Write out the lines below exactly as they appear, keeping every line and leaving out the pictures.

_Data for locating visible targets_
'''
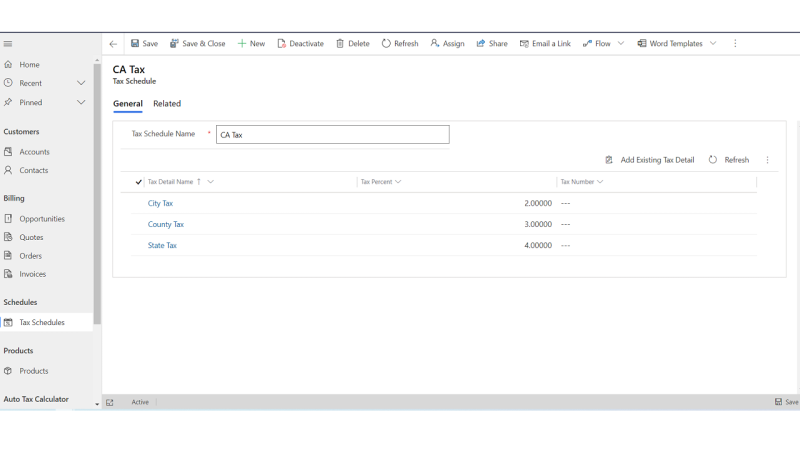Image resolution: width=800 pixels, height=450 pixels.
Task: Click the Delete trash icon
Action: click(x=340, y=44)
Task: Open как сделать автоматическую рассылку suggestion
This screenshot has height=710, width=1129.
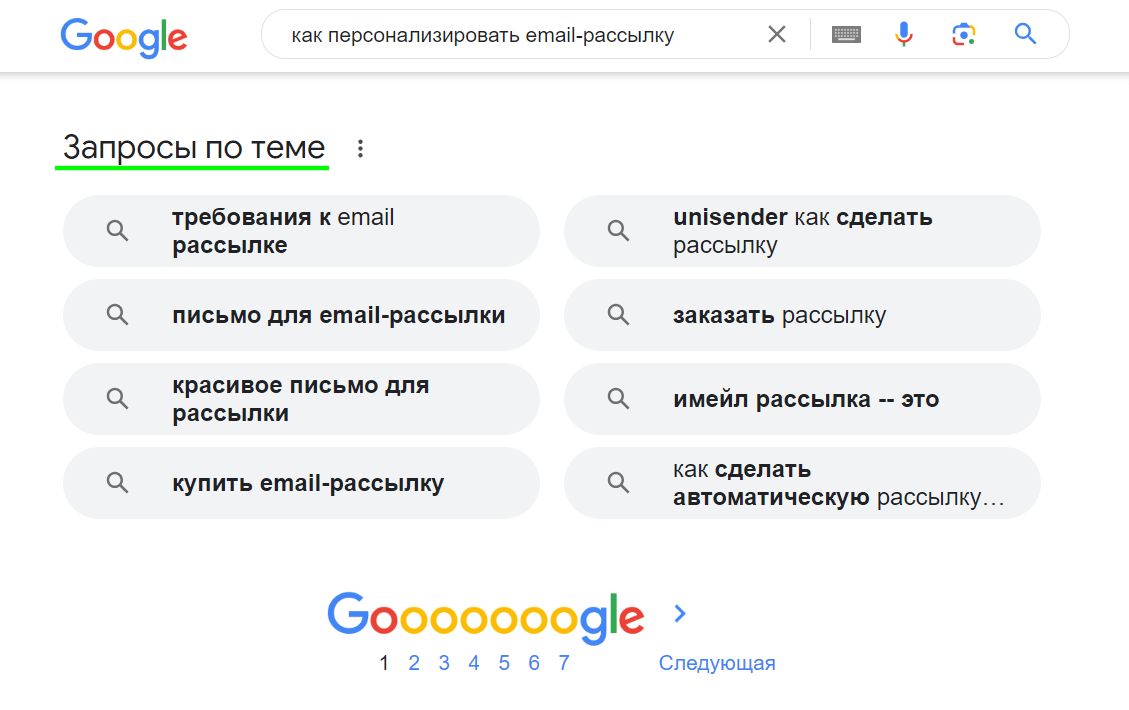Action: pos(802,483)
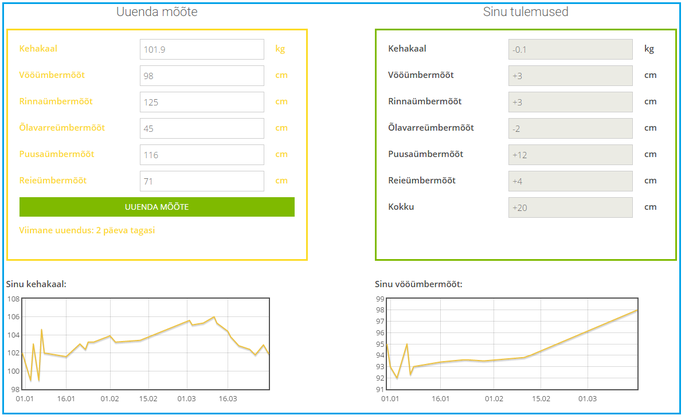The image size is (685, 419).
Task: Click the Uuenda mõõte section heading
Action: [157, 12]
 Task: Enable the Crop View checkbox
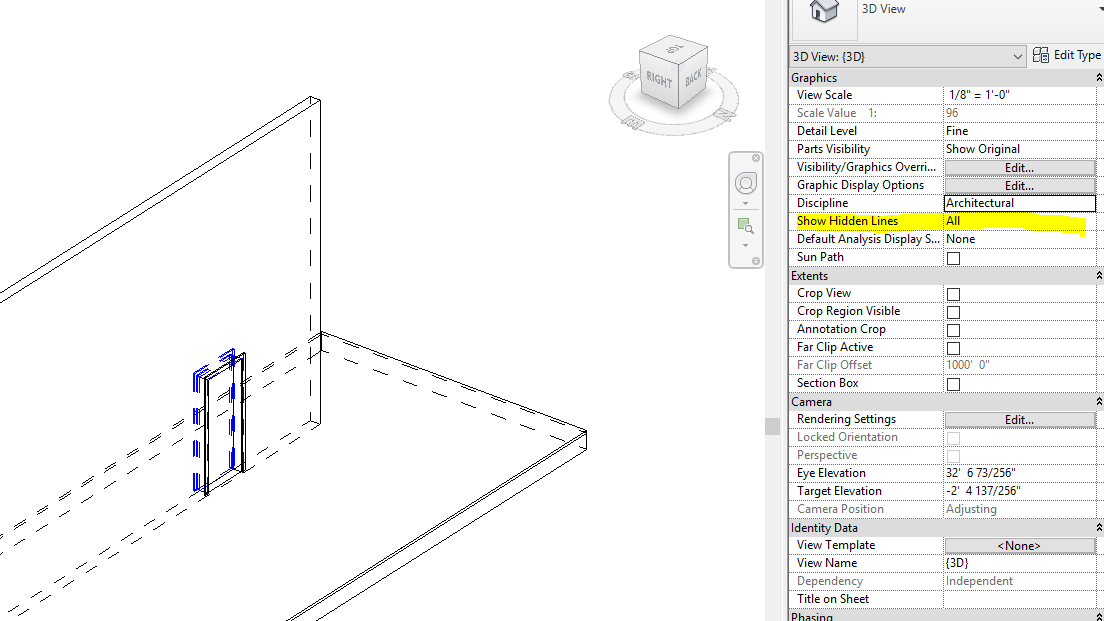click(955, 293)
'''
_RESULT BELOW_
Image resolution: width=800 pixels, height=450 pixels.
Task: Click the Delete trash icon
Action: click(x=340, y=44)
Task: Open как сделать автоматическую рассылку suggestion
This screenshot has height=710, width=1129.
Action: pos(802,483)
The image size is (685, 419).
Task: Click the Uuenda mõõte section heading
Action: [157, 12]
 Task: Enable the Crop View checkbox
click(955, 293)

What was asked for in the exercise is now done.